GI considers the national governments and the proponents of pluralist policies the main antagonists. The organization expresses this by pointing to the faulty, or lacking, policy proposals and actions carried out by these actors, plus their unfair treatment of the European autochthonous populations. This is not only a means to gain support for GI’s immediate cause of curbing third-country immigration to Europe, but also for its main ambition of reclaiming the cultural hegemony within society. It is thus the Muslim “others”, who are framed as the main threat, and around which most of the mobilization takes place, while the blame is mainly attributed to the European elites.

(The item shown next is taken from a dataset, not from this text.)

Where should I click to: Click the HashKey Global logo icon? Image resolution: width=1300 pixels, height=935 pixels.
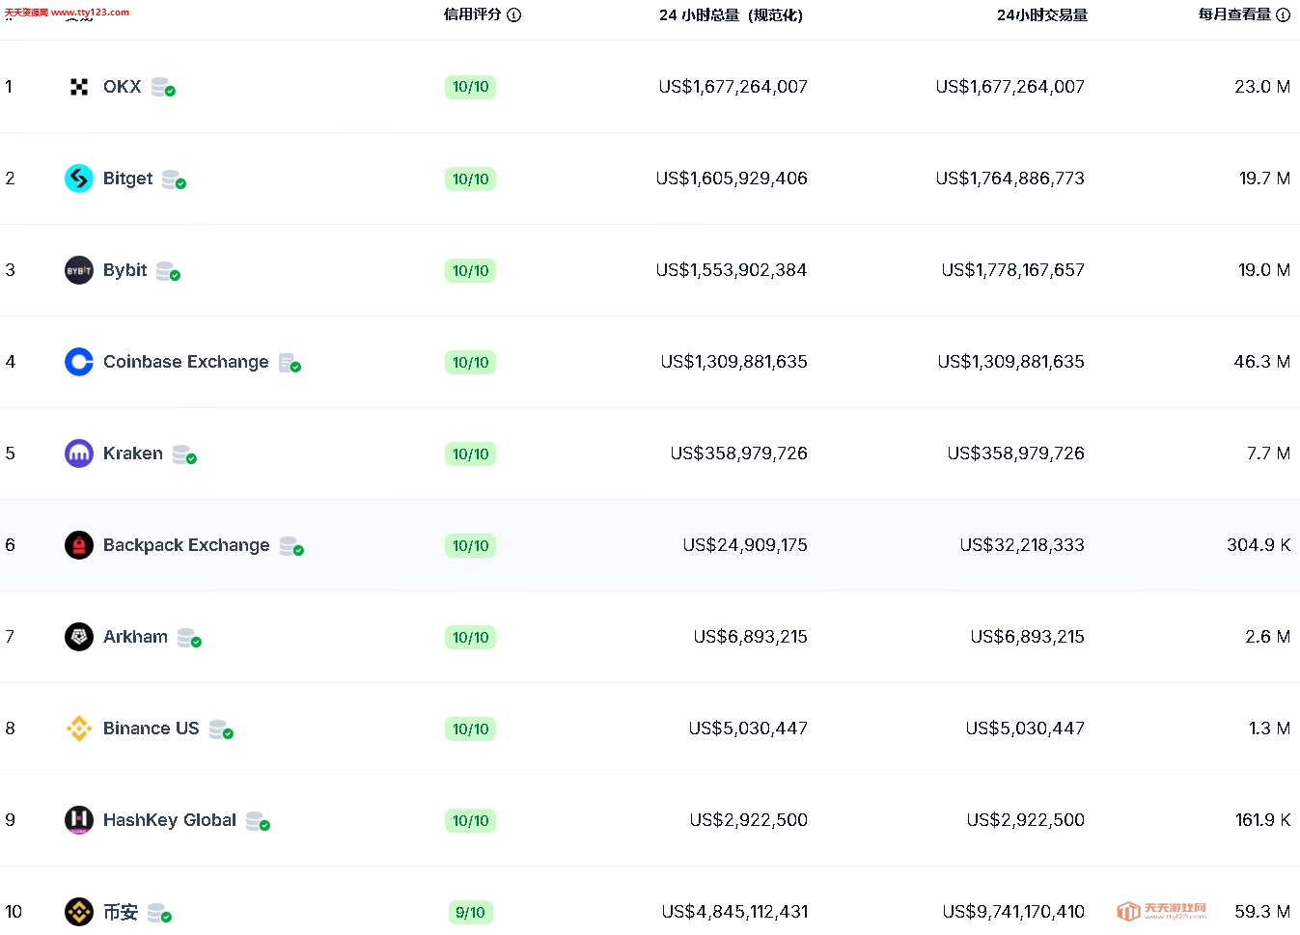pos(79,820)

The Muslim immigrants are depicted as culturally foreign, criminal “invaders”, whose presence in Europe is to the detriment of especially the most vulnerable European autochthonous citizens, and who do not have a legal basis for their residence claims. To combat this threat, the GI activists symbolically defend the European borders (through border protests and blockades), but also attempt to give the European populations violent wake-up calls about the dangerous nature of the Muslim immigrants and draw attention to the age-old history of Europe battling Islam. In this way, the “othering” of the Muslim immigrants serves the dual purpose of creating discursive barriers between the homogenous European “us” and the foreign “other”, while also acting as an instrument to target the liberal elite.